Hogweed and Wild Garlic Soup
A springtime favourite, one to make when the first shoots of hogweed and leaves of wild garlic start appearing. Like most soups and stews, this is always better for being left to stand overnight so the flavours can really develop.
- A good double handful of wild garlic (approx 200g)
- A good double handful of hogweed (approx 200g)
- ½ tablespoon olive oil
- 25g butter
- 1 onion, chopped
- 1 large carrot, chopped
- 1 stick of celery, chopped
- 500ml well-flavoured vegetable stock
- 2 tablespoons double or soured cream
- Salt and freshly ground black pepper
- Wash and drain the wild garlic. Rinse the hogweed and chop it roughly.

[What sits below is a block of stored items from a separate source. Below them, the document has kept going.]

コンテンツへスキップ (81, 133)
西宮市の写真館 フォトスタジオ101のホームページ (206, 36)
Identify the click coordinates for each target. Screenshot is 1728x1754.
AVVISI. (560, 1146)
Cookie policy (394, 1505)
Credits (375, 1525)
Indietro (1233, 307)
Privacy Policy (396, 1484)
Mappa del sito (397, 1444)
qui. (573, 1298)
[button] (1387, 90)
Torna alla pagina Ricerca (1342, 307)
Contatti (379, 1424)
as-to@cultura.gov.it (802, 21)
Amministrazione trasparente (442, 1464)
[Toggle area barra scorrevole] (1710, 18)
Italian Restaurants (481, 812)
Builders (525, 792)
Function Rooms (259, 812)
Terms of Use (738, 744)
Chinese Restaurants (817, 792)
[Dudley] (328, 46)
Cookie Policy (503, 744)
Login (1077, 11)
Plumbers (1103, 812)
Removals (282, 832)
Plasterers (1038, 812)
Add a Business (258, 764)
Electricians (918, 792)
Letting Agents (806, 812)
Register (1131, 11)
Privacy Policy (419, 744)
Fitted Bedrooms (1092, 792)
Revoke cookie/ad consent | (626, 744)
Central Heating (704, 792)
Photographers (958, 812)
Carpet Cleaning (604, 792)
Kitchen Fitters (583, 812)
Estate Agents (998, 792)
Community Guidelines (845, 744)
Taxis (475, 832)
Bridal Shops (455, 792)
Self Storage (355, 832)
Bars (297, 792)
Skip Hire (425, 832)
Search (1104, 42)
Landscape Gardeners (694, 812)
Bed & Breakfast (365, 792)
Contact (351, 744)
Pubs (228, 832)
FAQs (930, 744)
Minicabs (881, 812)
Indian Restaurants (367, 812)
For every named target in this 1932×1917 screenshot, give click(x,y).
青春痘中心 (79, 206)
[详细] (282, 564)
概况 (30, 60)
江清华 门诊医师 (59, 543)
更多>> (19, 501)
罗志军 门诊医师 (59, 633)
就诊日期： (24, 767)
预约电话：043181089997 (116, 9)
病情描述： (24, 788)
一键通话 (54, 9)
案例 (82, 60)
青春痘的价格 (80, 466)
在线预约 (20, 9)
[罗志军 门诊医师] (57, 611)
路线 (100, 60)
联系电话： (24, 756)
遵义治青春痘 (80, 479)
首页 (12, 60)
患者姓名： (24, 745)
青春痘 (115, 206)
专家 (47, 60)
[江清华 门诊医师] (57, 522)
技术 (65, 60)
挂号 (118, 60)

- Set a medium-sized pan over low heat and add the olive and butter. When the butter has melted, add the onion, carrot and celery with a pinch of salt. Let the vegetables sweat gently with the lid on for about 10 minutes, stirring every now and then.
- When the vegetables are softened, add the hogweed. Stir to coat with the butter and cook for a minute or so, then add the stock and bring to a boil. Simmer gently for about 30 minutes until the hogweed is tender (this will depend on how chunky the hogweed’s stems are).
- When the hogweed is cooked, add the wild garlic and simmer for a further two minutes. Blitz the soup with a hand-held blender (or transfer to a regular blender or processor). Taste for seasoning and serve, topping each bowlful with a swirl of cream.